The Chinese language is all about building blocks. For spoken Chinese, you want to start with word components, and grow into words, phrases and then sentences. For written Chinese, you want to start with strokes, then radicals and then characters. Unfortunately, these two processes are not synchronized. What’s easiest to say is not necessarily the easiest to write. If we combine “learning how to speak” with “learning how to write” into one process, you will be forced to learn several very difficult characters at the very beginning that will put you off immediately. I’ve seen many students drop off Chinese classes at school simply because their teachers put too strong an emphasis on learning Chinese characters too early. I suggest my students start learning the basics of Chinese characters only after they have built a foundation for spoken Chinese.

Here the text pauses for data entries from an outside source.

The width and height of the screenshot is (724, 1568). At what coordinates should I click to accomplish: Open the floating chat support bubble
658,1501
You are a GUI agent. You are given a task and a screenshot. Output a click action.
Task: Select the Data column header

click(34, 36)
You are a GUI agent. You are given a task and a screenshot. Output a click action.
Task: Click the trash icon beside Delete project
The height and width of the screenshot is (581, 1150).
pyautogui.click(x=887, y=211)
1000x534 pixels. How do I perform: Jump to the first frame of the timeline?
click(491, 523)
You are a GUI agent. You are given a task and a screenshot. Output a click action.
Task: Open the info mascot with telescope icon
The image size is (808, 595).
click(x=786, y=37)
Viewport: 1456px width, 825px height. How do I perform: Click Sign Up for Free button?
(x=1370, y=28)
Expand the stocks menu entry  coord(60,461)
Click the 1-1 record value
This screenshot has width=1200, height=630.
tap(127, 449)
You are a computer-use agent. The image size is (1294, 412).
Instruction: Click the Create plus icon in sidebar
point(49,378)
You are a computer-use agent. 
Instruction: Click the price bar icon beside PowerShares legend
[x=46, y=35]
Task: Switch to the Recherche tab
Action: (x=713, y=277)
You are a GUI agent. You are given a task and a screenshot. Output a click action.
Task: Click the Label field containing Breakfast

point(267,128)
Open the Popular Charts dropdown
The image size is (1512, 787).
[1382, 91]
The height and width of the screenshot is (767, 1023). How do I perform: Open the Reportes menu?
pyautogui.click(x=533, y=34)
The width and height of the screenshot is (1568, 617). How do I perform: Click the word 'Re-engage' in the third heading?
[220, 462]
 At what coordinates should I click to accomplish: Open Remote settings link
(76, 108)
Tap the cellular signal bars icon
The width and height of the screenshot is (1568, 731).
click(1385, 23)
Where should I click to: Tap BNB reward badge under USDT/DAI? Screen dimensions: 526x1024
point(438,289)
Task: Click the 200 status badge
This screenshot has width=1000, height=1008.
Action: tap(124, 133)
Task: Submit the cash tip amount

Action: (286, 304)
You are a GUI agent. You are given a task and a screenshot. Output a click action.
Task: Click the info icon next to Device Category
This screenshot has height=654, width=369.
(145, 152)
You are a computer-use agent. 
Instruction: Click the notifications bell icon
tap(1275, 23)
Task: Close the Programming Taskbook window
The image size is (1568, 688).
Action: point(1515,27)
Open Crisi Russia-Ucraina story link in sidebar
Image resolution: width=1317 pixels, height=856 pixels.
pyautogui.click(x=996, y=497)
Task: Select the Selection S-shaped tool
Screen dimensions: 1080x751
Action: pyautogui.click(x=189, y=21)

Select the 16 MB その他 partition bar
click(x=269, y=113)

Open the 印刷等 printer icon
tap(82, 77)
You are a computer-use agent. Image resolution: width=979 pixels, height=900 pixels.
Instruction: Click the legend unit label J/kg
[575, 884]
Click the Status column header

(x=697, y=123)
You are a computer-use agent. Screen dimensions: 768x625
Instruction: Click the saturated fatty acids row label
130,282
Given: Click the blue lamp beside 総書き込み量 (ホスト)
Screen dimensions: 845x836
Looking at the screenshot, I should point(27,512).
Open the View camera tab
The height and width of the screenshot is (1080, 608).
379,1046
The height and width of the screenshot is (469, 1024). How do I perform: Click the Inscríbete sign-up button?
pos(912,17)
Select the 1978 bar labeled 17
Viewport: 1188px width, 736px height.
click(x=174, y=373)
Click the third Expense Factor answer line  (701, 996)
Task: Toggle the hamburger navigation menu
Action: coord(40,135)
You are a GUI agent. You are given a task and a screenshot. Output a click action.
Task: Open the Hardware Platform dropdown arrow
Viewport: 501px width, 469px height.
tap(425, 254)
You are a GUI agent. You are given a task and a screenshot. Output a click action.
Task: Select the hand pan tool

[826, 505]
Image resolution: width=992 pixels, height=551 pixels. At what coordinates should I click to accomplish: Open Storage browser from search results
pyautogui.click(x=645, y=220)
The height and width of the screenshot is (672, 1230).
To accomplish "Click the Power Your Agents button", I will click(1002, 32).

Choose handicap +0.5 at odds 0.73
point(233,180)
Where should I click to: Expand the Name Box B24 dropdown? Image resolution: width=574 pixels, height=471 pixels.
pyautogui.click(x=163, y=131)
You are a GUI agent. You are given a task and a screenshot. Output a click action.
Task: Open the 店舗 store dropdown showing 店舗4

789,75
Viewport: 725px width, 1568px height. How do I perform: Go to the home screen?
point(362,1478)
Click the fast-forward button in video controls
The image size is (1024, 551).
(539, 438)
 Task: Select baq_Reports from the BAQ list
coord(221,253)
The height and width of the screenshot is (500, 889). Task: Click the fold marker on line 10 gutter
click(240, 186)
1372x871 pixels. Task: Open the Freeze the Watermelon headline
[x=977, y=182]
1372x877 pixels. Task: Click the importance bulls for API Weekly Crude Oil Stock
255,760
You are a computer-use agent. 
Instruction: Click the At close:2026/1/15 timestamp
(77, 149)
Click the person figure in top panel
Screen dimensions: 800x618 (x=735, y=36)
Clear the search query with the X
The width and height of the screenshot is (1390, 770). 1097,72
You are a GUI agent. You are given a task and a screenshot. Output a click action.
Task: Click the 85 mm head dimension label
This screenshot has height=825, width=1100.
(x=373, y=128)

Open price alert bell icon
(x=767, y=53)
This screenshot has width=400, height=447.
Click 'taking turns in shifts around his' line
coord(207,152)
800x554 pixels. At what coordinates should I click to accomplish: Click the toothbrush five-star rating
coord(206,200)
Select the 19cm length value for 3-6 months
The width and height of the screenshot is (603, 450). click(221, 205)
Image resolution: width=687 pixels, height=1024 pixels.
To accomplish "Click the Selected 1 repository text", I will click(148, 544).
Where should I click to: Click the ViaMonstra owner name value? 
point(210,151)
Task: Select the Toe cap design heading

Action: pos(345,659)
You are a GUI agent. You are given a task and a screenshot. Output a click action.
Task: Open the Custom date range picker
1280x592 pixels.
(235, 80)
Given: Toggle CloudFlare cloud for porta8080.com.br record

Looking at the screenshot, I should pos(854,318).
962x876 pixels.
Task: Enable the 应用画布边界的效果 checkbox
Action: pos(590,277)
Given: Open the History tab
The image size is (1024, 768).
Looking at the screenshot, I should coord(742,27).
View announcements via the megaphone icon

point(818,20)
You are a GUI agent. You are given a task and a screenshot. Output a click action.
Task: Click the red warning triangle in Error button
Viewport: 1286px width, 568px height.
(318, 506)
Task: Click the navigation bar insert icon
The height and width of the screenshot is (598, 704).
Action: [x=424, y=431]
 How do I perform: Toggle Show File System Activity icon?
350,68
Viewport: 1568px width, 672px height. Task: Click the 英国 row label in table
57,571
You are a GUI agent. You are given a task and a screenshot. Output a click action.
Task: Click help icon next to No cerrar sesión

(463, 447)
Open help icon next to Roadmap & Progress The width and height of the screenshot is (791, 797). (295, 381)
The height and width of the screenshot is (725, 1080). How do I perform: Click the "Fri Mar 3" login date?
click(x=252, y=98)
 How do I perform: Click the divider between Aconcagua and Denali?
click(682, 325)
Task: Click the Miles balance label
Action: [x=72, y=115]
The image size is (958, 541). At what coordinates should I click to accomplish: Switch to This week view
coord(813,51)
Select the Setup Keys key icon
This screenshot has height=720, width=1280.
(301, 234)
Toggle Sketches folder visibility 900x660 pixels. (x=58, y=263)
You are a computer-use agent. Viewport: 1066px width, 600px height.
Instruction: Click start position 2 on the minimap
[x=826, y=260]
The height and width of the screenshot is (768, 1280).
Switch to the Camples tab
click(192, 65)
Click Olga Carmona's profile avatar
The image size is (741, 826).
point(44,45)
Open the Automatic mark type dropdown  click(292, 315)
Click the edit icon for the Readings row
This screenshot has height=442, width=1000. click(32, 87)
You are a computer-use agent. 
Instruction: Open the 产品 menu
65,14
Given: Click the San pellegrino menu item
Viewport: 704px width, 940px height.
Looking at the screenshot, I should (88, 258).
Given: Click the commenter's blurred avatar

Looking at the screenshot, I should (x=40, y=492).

I’ve seen Chinese teachers require their students to write characters many times so that students can memorize them. The direct outcome of such teaching philosophy is that students spend a large amount of time doing something that is not necessary for communication and is easily forgotten. This just reinforces their original thought of Chinese being the most difficult language. It really doesn’t have to be this way.
You mentioned you were a TV show host before. Has your teaching style benefited from your entertainment background?
The two absolutely are beneficial to each other. For example, being a Chinese teacher has cultivated me to be more patient, more articulate and I’ve become a better listener because of it. On the other hand, being an entertainment reporter has helped me become more spontaneous, more creative and more fun, so I am better connected with my students. Also, the entertainment career has helped my current business tremendously. For example, being a reporter has given me a chance to learn all the nuts and bolts of producing a great entertainment show including script writing, on-camera acting, shooting and editing. With what I learned, I’m able to constantly apply the entertainment elements to my teaching videos to make them more fun and entertaining to watch while being informative at the same time. I am very grateful for all my experiences.
What is your favorite aspect of Chinese to teach?
My favorite aspect of Chinese to teach is Chinese grammar. The word “grammar” itself probably already sounds very dry and puts off lots of people, but for some reason students find my explanations of grammar clear, simple and even entertaining.
Grammar is actually extremely important in the language learning. A good understanding of the grammar of the target language is like having a strong and clear building structure. It provides a framework upon which you can build vocabulary and make your learning process easy and effective.
To achieve this, it requires a Chinese instructor not only to be fluent in and have a thorough understanding of both English and Chinese, but also the instructor needs to care deeply about their students so that everything, including pronunciation, word formation, grammar and even culture is carefully broken down into bite-sized information and clearly explained from the students’ perspective. That’s exactly the kind of instruction I’m trying to provide for my students. When it comes to grammar teaching, I’d like to explain it like I’m telling a story.
What is the best part of your job?
Having a conversation in Mandarin with one of my students!
Do you have one last tip for something that our readers can do TODAY to improve their Chinese?
Many students have trouble remembering tones. I want to introduce this technique to help Chinese learners memorize tones of a sentence- think of tones as melody. I once taught Eliza Coupe, the actress from “Scrubs” and “Happy Endings”, preparing her for a role that requires her to deliver Chinese lines perfectly as if she’s been living in China for many years. I only had two weeks to help her achieve that goal. I used the technique of treating tones as if they were tunes and instead of memorizing each tone individually, I helped her memorize the Chinese sentence as if she was singing.